We created two queues that define the processing pipeline. When we put a simulation request into setup_q, we expect that a Simulation process will get the request pair and run the simulation. This should generate a results triple, which is put in results_q. The results triple should, in turn, lead the work being done by the Summarize process. Here's how we can start a single Summarize process:

result = Summarize(results_q) 
result.start() 

Here's how we can create four concurrent simulation processes:

    simulators = [] 
    for i in range(4): 
        sim = Simulation(setup_q, results_q) 
        sim.start() 
        simulators.append(sim) 

The four concurrent simulators will be competing for work. Each one will be attempting to grab the next request from the queue of pending requests. Once all the four simulators are busy working, the queue will start to get filled with unprocessed requests. The ideal size of the pool of workers is difficult to predict. It depends on the number of cores a processor has, and it also depends on the workload. A pool of processors doing a great deal of input and output (I/O) work will also do a lot of waiting for I/O to complete; so, the pool can be very large. On a smaller machine with only a four cores and a compute-intensive workload, the pool will be smaller.

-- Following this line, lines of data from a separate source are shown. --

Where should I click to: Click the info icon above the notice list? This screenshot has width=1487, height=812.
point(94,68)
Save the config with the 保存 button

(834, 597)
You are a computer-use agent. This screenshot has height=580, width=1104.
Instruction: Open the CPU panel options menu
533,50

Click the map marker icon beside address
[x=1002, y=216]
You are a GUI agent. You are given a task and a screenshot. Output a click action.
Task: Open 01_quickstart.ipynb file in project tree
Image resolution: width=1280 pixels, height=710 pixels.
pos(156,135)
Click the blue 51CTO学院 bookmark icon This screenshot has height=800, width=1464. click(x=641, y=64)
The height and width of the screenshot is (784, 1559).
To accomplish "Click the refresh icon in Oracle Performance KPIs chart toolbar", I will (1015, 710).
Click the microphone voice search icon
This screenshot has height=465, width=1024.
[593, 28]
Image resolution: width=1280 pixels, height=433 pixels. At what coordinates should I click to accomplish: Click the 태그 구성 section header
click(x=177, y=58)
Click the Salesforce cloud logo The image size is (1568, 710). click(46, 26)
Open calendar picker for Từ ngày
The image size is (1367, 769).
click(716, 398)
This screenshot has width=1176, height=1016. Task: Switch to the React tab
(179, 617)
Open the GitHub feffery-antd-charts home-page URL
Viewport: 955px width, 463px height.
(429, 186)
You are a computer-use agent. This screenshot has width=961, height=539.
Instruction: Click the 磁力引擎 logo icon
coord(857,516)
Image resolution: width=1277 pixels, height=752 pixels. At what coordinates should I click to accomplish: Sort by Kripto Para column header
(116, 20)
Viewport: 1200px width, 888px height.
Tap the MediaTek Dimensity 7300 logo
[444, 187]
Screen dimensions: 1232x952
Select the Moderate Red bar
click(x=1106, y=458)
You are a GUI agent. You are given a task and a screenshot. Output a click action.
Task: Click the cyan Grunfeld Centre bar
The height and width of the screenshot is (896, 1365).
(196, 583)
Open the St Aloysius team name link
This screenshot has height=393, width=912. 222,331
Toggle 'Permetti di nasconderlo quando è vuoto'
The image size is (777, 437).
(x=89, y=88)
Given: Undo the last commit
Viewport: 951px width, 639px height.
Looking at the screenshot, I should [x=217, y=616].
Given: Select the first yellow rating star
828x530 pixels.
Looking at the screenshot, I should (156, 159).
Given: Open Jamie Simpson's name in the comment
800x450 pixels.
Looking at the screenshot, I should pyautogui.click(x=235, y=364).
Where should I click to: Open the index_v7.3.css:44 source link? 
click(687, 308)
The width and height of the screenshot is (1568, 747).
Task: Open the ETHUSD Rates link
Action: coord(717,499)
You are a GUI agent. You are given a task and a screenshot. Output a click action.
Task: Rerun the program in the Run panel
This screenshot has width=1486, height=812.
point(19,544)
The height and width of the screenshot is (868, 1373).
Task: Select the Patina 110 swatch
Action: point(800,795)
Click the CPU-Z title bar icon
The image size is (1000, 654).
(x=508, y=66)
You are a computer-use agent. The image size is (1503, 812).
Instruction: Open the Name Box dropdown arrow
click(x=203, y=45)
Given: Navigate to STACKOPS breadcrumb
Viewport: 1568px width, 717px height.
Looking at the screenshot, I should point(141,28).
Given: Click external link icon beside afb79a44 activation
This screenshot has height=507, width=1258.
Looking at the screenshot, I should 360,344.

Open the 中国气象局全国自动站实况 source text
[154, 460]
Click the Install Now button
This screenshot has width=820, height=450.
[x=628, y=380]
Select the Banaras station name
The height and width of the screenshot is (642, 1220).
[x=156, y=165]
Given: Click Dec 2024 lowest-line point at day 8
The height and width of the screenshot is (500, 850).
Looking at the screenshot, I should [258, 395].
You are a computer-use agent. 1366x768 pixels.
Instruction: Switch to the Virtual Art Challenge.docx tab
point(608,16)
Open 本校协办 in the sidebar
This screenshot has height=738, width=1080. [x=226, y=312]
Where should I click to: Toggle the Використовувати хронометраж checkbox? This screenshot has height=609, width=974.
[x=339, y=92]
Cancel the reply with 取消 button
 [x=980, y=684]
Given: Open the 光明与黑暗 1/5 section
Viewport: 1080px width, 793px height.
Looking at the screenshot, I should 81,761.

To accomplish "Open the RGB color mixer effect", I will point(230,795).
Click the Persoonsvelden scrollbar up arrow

After the queues and processes are waiting for work, the driver function can start putting requests into the setup_q queue. Here's a loop that will generate a flood of requests:

table = Table(
    decks=6, limit=50, dealer=Hit17(), split=ReSplit(), 
    payout=(3, 2)
)
for bet in Flat, Martingale, OneThreeTwoSix:
    player = Player(SomeStrategy(), bet(), 100, 25)
    for sample in range(5):
        setup_q.put((table, player))

We have created a Table object. For each of the three betting strategies, we have created a Player object, and then queued up a simulation request. The pickled two-tuple will be fetched from the queue by the Simulation object and then it will be processed. In order to have an orderly termination, we'll need to queue sentinel objects for each simulator:

for sim in simulators:
    setup_q.put((None, None))

# Wait for the simulations to all finish.
for sim in simulators:
    sim.join()

We put a sentinel object into the queue for each simulator to consume. Once all the simulators have consumed the sentinels, we can wait for the processes to finish execution and join back into the parent process.

Once the Process.join() operation is finished, no more simulation data will be created. We can enqueue a sentinel object into the simulation results queue, as well:

results_q.put((None, None, None))
result.join()

Once the results sentinel object is processed, the Summarize process will stop accepting input and we can join() it as well.

We used multiprocessing to transmit objects from one process to another. This gives us a relatively simple way to create high-performance, multi-processing data pipelines. The multiprocessing module uses pickle, so there are few limitations on the nature of objects that can be pushed through the pipelines.

It's informative to adjust the pool size to see the impact of more workers and fewer workers on the elapsed runtime. The interaction among processing cores, memory, and the nature of the workload is difficult to predict, and an empirical study is helpful to find the optimum number of workers in the pool.